Collected data entries

=-=-=-=-=

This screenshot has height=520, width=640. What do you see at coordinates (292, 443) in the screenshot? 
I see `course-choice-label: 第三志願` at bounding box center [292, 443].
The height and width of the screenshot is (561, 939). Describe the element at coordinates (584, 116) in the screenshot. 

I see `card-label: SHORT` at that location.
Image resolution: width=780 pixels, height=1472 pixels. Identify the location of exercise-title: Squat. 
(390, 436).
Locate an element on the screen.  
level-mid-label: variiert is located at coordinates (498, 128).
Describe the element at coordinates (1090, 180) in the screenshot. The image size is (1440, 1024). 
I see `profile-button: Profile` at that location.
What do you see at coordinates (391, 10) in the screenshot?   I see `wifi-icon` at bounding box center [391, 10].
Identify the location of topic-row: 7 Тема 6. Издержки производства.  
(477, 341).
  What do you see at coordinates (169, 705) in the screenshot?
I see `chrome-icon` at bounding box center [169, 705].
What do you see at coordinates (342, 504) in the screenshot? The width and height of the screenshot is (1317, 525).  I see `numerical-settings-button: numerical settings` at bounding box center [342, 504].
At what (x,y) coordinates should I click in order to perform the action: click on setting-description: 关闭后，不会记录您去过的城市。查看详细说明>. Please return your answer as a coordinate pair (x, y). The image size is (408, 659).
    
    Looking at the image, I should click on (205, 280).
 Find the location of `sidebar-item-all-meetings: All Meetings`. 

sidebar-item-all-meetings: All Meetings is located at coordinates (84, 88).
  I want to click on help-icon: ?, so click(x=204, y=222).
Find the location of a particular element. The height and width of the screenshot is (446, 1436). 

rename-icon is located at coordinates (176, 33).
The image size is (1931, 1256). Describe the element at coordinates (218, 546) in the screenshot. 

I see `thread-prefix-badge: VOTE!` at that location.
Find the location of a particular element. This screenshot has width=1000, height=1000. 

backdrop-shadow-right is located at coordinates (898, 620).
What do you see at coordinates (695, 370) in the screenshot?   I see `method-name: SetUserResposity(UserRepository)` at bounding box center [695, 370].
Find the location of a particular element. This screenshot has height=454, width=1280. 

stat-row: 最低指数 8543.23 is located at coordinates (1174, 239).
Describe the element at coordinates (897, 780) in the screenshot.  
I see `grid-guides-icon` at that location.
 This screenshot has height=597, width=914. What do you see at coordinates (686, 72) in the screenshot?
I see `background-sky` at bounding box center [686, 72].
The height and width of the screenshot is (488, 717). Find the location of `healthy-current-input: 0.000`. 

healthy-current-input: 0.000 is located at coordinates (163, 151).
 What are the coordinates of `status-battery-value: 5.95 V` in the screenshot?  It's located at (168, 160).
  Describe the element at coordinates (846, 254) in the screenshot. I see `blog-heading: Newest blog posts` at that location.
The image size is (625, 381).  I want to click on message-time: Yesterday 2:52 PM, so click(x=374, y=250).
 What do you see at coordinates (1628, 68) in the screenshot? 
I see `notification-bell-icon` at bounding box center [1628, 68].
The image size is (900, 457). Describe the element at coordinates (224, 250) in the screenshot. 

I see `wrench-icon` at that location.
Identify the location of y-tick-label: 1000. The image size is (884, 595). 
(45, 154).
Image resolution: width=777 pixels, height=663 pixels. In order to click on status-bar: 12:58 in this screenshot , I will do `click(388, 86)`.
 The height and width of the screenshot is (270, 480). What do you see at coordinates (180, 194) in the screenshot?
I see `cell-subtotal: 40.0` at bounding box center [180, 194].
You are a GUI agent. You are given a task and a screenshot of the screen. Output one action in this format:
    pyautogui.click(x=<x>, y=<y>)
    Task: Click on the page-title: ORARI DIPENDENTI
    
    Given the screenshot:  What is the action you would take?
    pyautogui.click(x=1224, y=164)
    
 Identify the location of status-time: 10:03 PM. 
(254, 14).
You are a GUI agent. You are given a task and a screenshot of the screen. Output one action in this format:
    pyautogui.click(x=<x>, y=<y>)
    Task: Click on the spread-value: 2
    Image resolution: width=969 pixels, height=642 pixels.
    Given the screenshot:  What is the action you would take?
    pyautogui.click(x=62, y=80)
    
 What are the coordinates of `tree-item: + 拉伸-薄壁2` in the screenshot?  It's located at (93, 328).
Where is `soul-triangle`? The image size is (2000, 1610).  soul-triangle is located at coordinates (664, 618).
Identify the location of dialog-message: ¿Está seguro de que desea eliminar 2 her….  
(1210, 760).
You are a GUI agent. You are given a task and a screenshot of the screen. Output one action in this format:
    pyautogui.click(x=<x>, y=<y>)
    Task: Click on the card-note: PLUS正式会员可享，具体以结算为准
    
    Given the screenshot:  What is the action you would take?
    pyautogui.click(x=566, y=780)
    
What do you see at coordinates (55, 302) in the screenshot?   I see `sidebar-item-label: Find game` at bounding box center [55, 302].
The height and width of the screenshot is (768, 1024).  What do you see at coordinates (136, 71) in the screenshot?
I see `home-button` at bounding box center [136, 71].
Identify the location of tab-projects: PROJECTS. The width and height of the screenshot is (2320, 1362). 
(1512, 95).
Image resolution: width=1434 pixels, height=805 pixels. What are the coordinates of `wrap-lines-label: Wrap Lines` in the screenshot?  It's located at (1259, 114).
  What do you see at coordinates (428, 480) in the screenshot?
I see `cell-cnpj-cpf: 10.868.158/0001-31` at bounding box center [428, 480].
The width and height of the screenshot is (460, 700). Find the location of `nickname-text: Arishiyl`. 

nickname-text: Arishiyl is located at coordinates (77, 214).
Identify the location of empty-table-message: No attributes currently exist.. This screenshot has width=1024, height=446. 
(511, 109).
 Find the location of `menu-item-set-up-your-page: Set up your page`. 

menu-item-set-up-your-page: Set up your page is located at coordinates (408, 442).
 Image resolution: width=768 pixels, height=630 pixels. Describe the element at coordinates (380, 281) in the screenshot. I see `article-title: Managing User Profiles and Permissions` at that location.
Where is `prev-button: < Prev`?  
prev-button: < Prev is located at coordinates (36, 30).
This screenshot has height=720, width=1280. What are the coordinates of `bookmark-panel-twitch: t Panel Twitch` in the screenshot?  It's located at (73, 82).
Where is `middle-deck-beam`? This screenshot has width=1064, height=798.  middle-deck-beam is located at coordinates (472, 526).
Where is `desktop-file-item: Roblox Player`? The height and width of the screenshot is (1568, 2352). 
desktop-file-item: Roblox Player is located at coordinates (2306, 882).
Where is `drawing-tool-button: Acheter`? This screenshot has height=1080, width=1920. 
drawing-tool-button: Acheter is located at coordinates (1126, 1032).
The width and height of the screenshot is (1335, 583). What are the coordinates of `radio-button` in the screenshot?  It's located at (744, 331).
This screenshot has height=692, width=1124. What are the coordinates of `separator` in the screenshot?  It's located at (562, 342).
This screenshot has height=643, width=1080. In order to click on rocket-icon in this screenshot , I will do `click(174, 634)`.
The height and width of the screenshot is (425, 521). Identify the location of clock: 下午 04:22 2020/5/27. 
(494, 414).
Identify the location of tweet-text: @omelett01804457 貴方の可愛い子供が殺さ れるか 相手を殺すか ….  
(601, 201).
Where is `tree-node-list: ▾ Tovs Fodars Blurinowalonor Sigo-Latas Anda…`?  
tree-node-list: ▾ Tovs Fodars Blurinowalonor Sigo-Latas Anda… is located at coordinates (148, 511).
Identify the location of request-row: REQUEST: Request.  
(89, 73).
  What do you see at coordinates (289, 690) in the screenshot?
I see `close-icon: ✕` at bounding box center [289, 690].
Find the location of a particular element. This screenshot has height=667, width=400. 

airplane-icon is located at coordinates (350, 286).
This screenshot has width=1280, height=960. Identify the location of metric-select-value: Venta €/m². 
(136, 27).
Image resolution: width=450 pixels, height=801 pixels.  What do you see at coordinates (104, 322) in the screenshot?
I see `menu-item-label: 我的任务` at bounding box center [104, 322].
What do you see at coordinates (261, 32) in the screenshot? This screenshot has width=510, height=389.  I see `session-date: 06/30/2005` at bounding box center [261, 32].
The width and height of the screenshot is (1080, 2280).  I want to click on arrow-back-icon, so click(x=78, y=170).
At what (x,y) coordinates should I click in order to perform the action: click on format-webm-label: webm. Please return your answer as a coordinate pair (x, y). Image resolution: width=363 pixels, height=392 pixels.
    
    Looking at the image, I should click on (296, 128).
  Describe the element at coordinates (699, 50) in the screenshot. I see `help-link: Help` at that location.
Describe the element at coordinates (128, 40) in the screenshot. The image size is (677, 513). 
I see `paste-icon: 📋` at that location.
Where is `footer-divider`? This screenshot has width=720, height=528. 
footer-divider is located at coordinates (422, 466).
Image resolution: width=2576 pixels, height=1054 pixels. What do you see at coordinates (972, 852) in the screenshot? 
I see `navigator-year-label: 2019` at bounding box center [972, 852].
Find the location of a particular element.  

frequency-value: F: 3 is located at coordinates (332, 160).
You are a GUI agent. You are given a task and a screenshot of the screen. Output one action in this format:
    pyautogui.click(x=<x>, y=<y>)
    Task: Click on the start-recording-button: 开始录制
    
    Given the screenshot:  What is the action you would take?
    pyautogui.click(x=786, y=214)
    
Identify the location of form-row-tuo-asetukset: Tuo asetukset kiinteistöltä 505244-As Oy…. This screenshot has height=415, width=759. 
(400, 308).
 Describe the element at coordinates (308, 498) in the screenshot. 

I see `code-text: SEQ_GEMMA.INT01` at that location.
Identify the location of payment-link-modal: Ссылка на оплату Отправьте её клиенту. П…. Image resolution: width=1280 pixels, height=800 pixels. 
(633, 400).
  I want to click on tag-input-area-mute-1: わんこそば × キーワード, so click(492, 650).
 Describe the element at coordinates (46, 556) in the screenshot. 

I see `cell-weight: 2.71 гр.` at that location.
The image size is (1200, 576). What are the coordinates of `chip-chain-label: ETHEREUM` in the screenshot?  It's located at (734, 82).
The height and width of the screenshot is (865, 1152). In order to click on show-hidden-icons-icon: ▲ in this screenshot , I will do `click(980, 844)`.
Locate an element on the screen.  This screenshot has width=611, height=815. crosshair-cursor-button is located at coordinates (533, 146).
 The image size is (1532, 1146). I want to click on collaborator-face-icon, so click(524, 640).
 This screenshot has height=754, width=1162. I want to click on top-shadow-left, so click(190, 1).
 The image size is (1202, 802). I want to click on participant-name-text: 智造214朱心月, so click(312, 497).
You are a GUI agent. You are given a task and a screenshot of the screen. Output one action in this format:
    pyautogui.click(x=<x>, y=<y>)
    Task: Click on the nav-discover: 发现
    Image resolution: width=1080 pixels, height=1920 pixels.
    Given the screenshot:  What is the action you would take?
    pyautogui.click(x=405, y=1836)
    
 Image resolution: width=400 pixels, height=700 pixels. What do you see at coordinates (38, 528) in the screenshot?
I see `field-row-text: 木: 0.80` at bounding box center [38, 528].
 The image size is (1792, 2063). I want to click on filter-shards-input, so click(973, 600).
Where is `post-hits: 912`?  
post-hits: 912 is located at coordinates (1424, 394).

=-=-=-=-=

*Problem*.
Rewrite the data starting at the line containing "The width and height of the screenshot is (1335, 583)." and ending at the line containing "This screenshot has height=692, width=1124.", changing "coordinates" to "position" and leaving everything else as it is.

*Answer space*.
The width and height of the screenshot is (1335, 583). What are the position of `radio-button` in the screenshot?  It's located at (744, 331).
This screenshot has height=692, width=1124. What are the position of `separator` in the screenshot?  It's located at (562, 342).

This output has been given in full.